Hey,

First, I appreciate everyone's help! Thank you!

I wrote several wrappers to try and debug this, including one which is an
exact copy of `InputFormatSourceFunction` which also failed. They all
failed with the same error I detail above. I'll post two of them below.
They all extended `RichParallelSourceFunction` and, as far as I could tell,
were properly initialized (though I may have missed something!).
Additionally, for the two below, if I change `extends
RichParallelSourceFunction` to `extends
InputFormatSourceFunction(...,...)`, I no longer receive the exception.
This is what led me to believe the source of the issue was casting and how
I found the line of code where the stream graph is given the input format.

Quick explanation of the wrappers:
1. `WrappedInputFormat` does a basic wrap around
`InputFormatSourceFunction` and delegates all methods to the underlying
`InputFormatSourceFunction`
2. `ClonedInputFormatSourceFunction` is a ~exact copy of the
`InputFormatSourceFunction` source.
3. They're being used in a test which looks vaguely like:
`DataStreamUtils.collect(env.addSource(new WrappedInputFormat(new
InputFormatSourceFunction[String](source,
implicitly[TypeInformation[String]]))).javaStream).asScala.toSeq`

class WrappedInputFormat[A](
  inputFormat: InputFormatSourceFunction[A]
)(
  implicit typeInfo: TypeInformation[A]
) extends RichParallelSourceFunction[A] {

  override def run(sourceContext: SourceFunction.SourceContext[A]): Unit = {
    inputFormat.run(sourceContext)
  }
  override def setRuntimeContext(t: RuntimeContext): Unit = {
    inputFormat.setRuntimeContext(t)
  }
  override def equals(obj: scala.Any) = {
    inputFormat.equals(obj)

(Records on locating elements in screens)

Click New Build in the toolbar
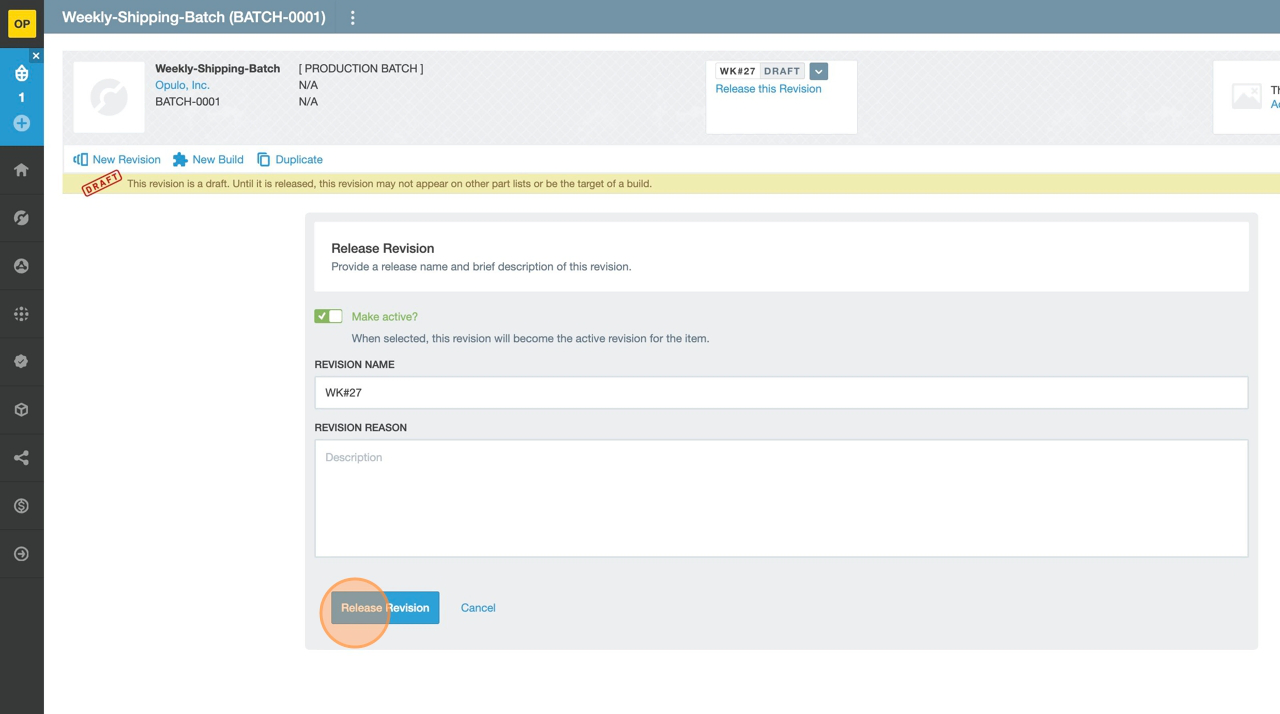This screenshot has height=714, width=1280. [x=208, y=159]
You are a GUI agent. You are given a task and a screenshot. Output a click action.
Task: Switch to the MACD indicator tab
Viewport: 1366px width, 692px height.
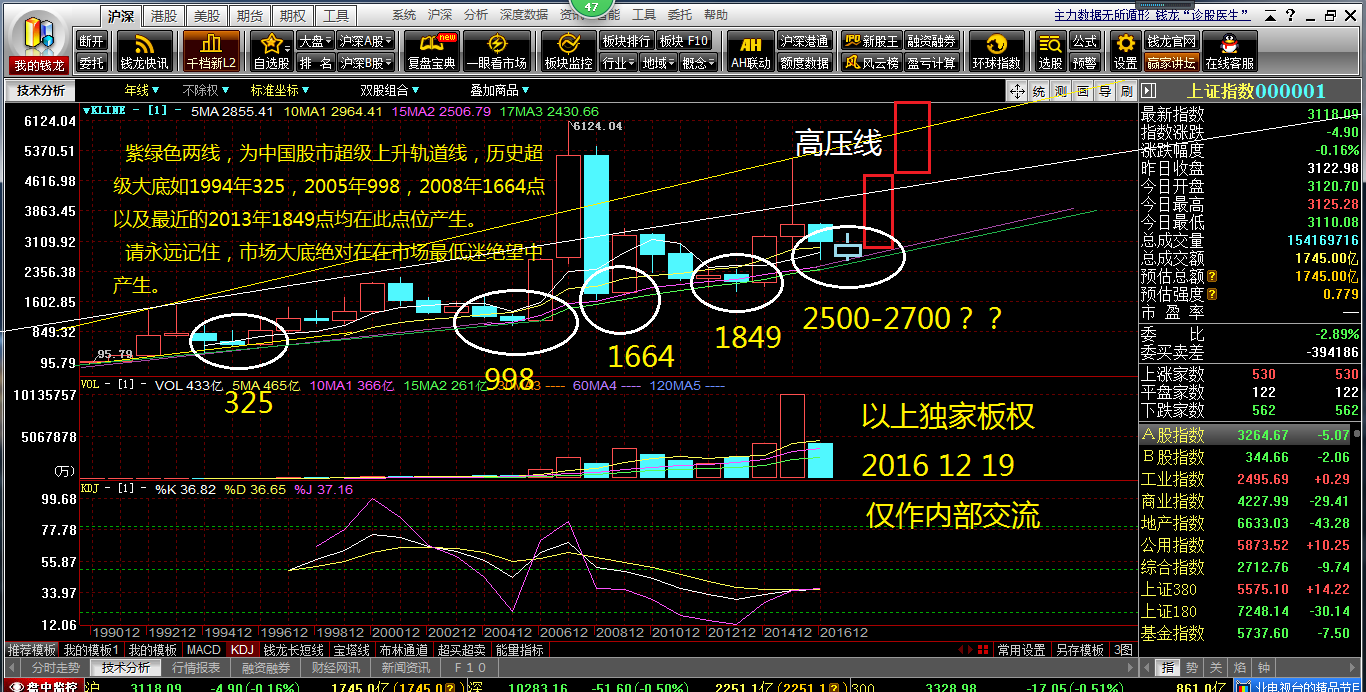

§ **Task instructions**
A - Reproduce word for word the part of the Flink wrapper post starting at "First, I appreciate" and ending at "have missed something!).".
B - Translate this sentence from the Flink wrapper post into German: "They all failed with the same error I detail above."
C - Write what comes next in the Flink wrapper post, picking up from its final line.
None of the records are needed for the work that comes next.

§ **Results of the tasks**
A -
First, I appreciate everyone's help! Thank you!

I wrote several wrappers to try and debug this, including one which is an
exact copy of `InputFormatSourceFunction` which also failed. They all
failed with the same error I detail above. I'll post two of them below.
They all extended `RichParallelSourceFunction` and, as far as I could tell,
were properly initialized (though I may have missed something!).

B - Sie sind alle mit demselben Fehler fehlgeschlagen, den ich oben beschreibe.

C -
  }
  override def hashCode() = { inputFormat.hashCode() }
  override def toString = { inputFormat.toString }
  override def getRuntimeContext(): RuntimeContext = {
inputFormat.getRuntimeContext }
  override def getIterationRuntimeContext = {
inputFormat.getIterationRuntimeContext }
  override def open(parameters: Configuration): Unit = {
    inputFormat.open(parameters)
  }
  override def cancel(): Unit = {
    inputFormat.cancel()
  }
  override def close(): Unit = {
    inputFormat.close()
  }
}

And the other one:

class ClonedInputFormatSourceFunction[A](val format: InputFormat[A,
InputSplit], val typeInfo: TypeInformation[A]) extends
RichParallelSourceFunction[A] {

  @transient private var provider: InputSplitProvider = _
  @transient private var serializer: TypeSerializer[A] = _
  @transient private var splitIterator: Iterator[InputSplit] = _
  private var isRunning: Boolean = _

  override def open(parameters: Configuration): Unit = {
    val context = getRuntimeContext.asInstanceOf[StreamingRuntimeContext]
    if(format.isInstanceOf[RichInputFormat[_,_]]) {
      format.asInstanceOf[RichInputFormat[_,_]].setRuntimeContext(context)
    }
    format.configure(parameters)

    provider = context.getInputSplitProvider
    serializer =
typeInfo.createSerializer(getRuntimeContext.getExecutionConfig)
    splitIterator = getInputSplits()
    isRunning = splitIterator.hasNext
  }

  override def run(sourceContext: SourceFunction.SourceContext[A]): Unit = {
    if(isRunning && format.isInstanceOf[RichInputFormat[_,_]]) {
      format.asInstanceOf[RichInputFormat[_,_]].openInputFormat()
    }

    var nextElement: A = serializer.createInstance()
    try {
      while (isRunning) {
        format.open(splitIterator.next())
        while (isRunning && !format.reachedEnd()) {
          nextElement = format.nextRecord(nextElement)
          if (nextElement != null) {
            sourceContext.collect(nextElement)
          } else {
            break
          }
          format.close()
          if (isRunning) {
            isRunning = splitIterator.hasNext
          }
        }
      }
    } finally {

      format.close()
      if (format.isInstanceOf[RichInputFormat[_,_]]) {
        format.asInstanceOf[RichInputFormat[_,_]].closeInputFormat()
      }
      isRunning = false
    }
  }

  override def cancel(): Unit = {
    isRunning = false
  }

  override def close(): Unit = {
    format.close()
    if(format.isInstanceOf[RichInputFormat[_,_]]) {
      format.asInstanceOf[RichInputFormat[_,_]].closeInputFormat()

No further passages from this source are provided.